Die Regionalliga wird ein wirtschaftlicher Kraftakt. SC Victoria wagt dennoch den Aufstieg

Hamburg. Ronald Lotz sitzt in seinem Containerbüro. Die Einrichtung ist spartanisch, alles liegt griffbereit. Der Manager des SC Victoria soll erklären, warum der Meister der Oberliga Hamburg wagt, was kein Konkurrent sich zutraut: das Abenteuer Regionalliga. Bergedorf 85 scheiterte an eigenen Unzulänglichkeiten, die restliche Konkurrenz verzichtete dankend im Vorfeld. In Hamburg ist man skeptisch. "Unbezahlbar" sei ein Aufstieg für seinen Verein, sagt Schnelsens sportlicher Leiter Holger Spethmann. "Die wirtschaftliche Leistungsfähigkeit für diesen Schritt müssen wir uns noch erarbeiten", erklärte Altonas Präsident Dirk Barthel.

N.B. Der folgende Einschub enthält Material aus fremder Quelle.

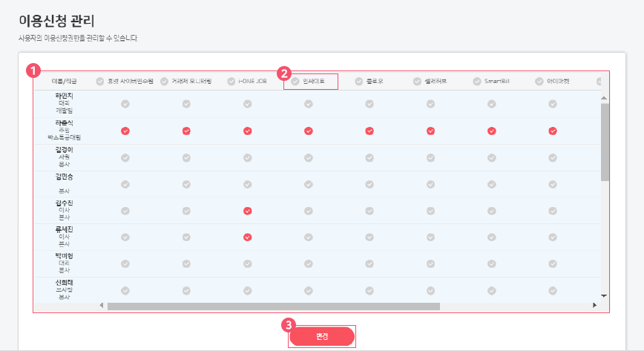
Task: Enable 휴넷 사이버연수원 for 김민송
Action: coord(125,184)
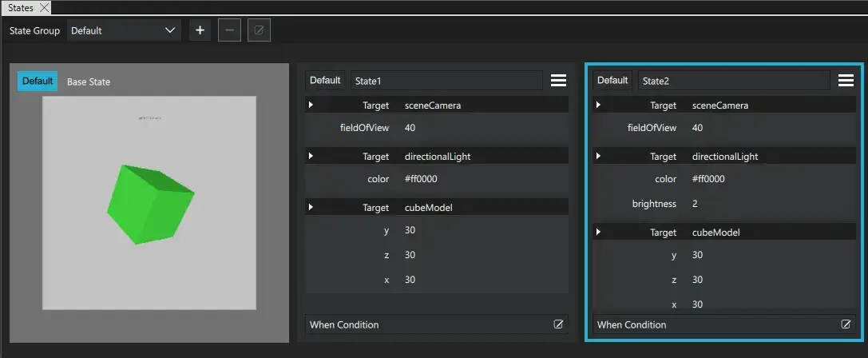This screenshot has width=868, height=358.
Task: Collapse directionalLight target in State2
Action: point(598,157)
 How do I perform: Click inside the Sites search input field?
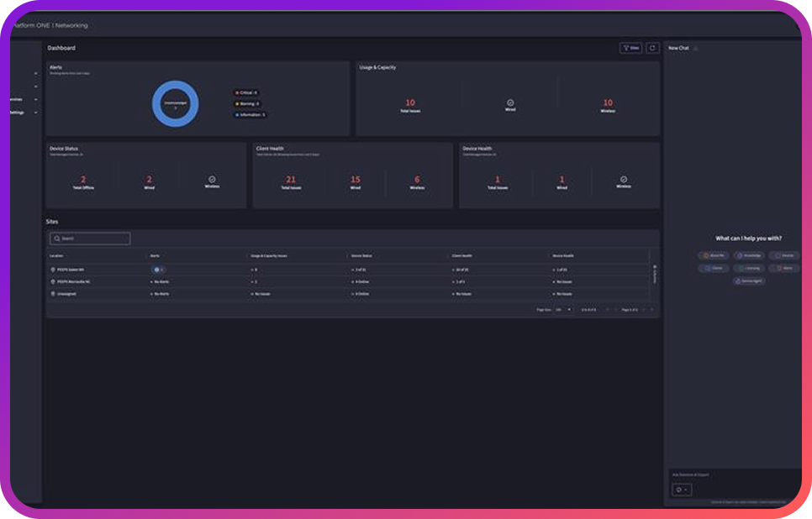point(92,238)
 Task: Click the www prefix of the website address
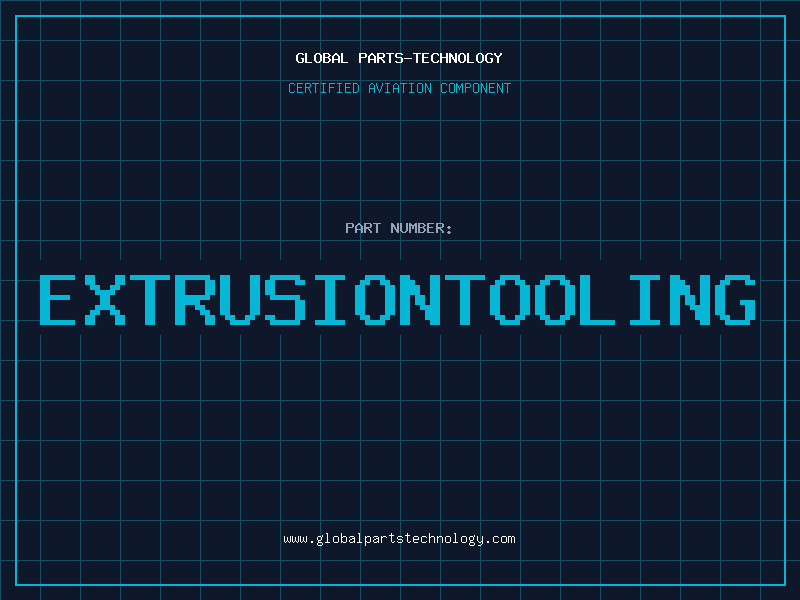point(295,539)
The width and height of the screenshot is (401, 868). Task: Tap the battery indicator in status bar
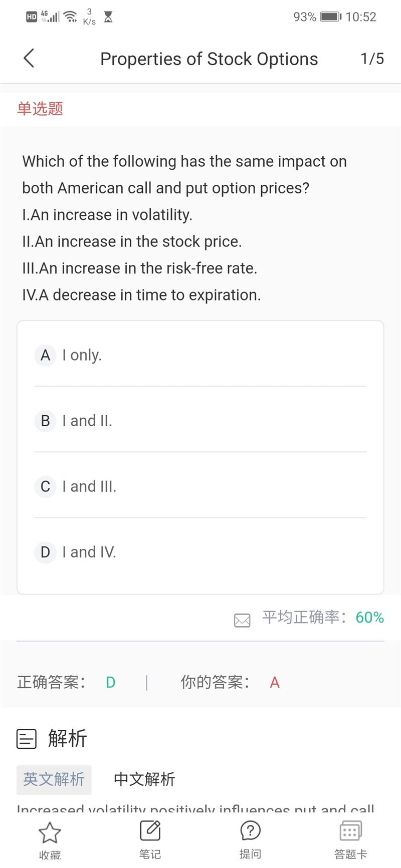pos(330,17)
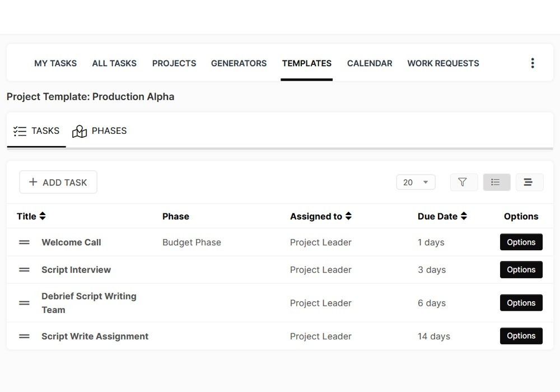Open Options for Debrief Script Writing Team
The height and width of the screenshot is (392, 560).
pos(521,303)
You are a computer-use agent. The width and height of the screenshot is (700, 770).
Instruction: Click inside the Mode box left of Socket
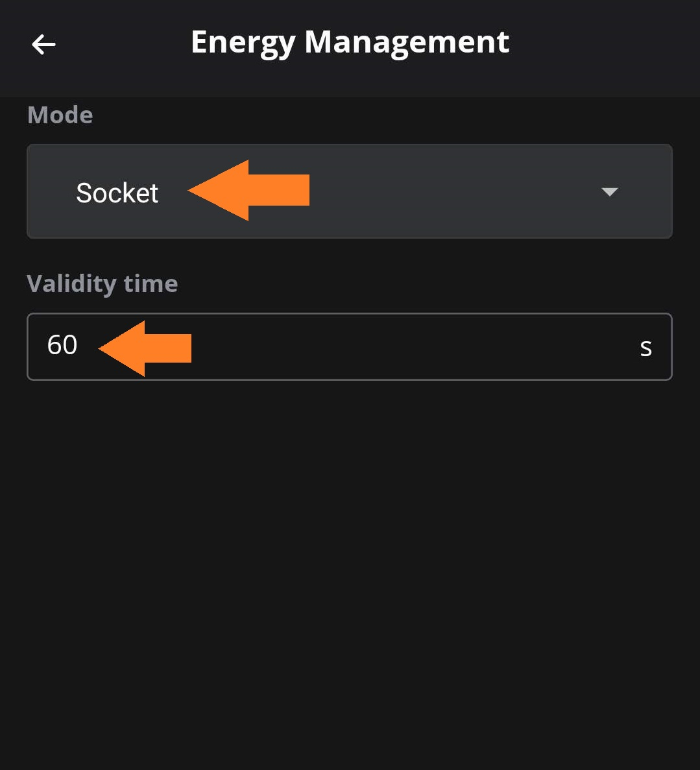tap(51, 192)
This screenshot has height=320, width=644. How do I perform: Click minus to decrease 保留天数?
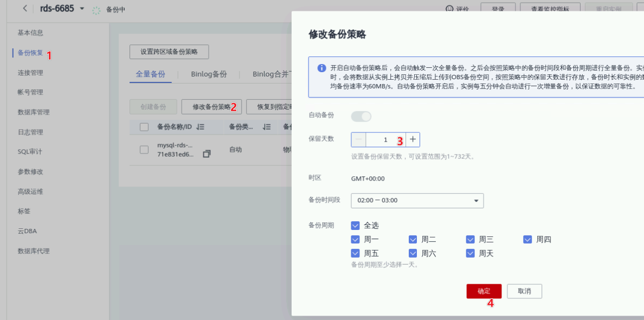358,139
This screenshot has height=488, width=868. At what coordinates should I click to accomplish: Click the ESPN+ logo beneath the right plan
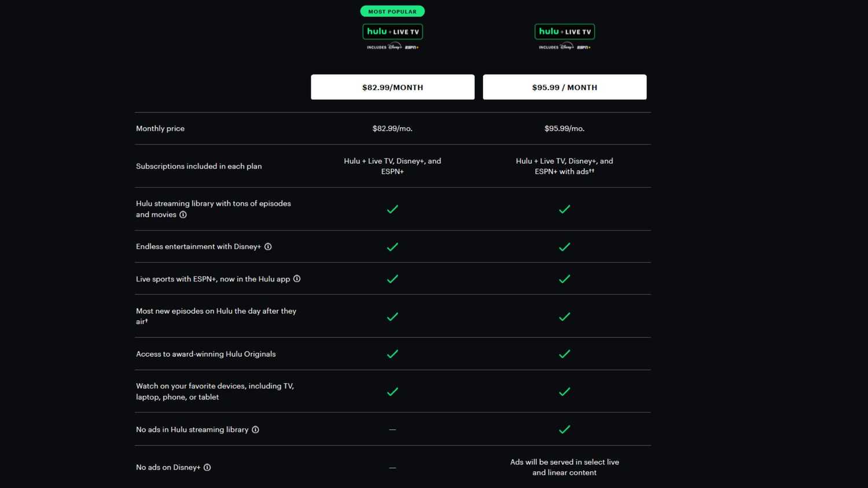(x=584, y=47)
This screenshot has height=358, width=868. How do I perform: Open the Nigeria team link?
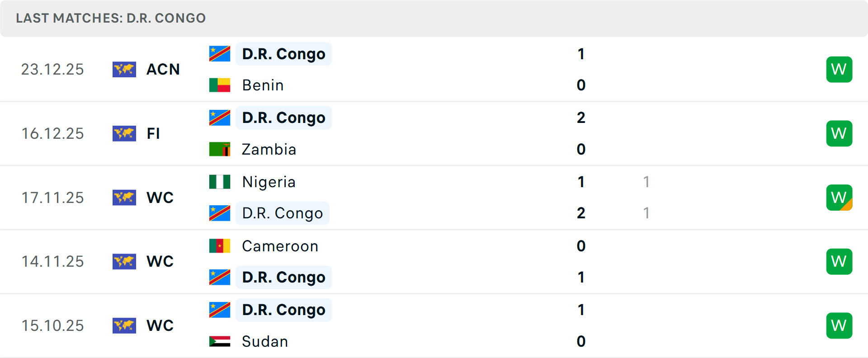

Victoria wird somit als einziger Hamburger Vertreter neben den zweiten Mannschaften von HSV und FC St. Pauli Gründungsmitglied der neuen Regionalliga Nord. Aus den bisherigen drei Staffeln Nord, Süd und West werden fünf. Maximal sieben zweite Mannschaften von Profivereinen sollen in jeder Staffel spielen. Zuständig sind künftig statt des Deutschen Fußball-Bundes (DFB) die Regional- und Landesverbände. Befürworter der Reform versprechen sich eine Senkung der Kosten für die Vereine.

Geschätzt 300 000 bis 350 000 Euro muss "Vicky" für das Unternehmen Aufstieg aufbringen. Der Großteil entfällt aufs Personal. Durch Steuern und Sozialversicherungsabgaben kostet ein Regionalligaspieler im Monat mindestens 1000 Euro. Das macht bei einem 20er-Kader 240 000 Euro pro Saison. Dazu kommen Trainer und Funktionsteam, höhere Kosten für Schiedsrichteraufwendungen, Verbandsgebühren und Auswärtsfahrten, ein verstärkter Ordnungsdienst und Auflagen fürs Stadion wie mehrere Eingänge und Fantrennung. Die bisher vom DFB für die Regionalliga garantierten 100 000 Euro Fernsehgeld entfallen.

"Aus diesen Gründen werden wir mit einem Sparkader antreten", sagt Lotz. 20 Verträge laufen zu gleichen Konditionen weiter. Alle Akteure sind berufstätig, in Ausbildung oder studieren. Über 100 Spieler bewarben sich bereits bei Lotz. Die meisten wollten zu viel verdienen. "Profibedingungen können wir wirtschaftlich nicht darstellen", betont der 45-Jährige.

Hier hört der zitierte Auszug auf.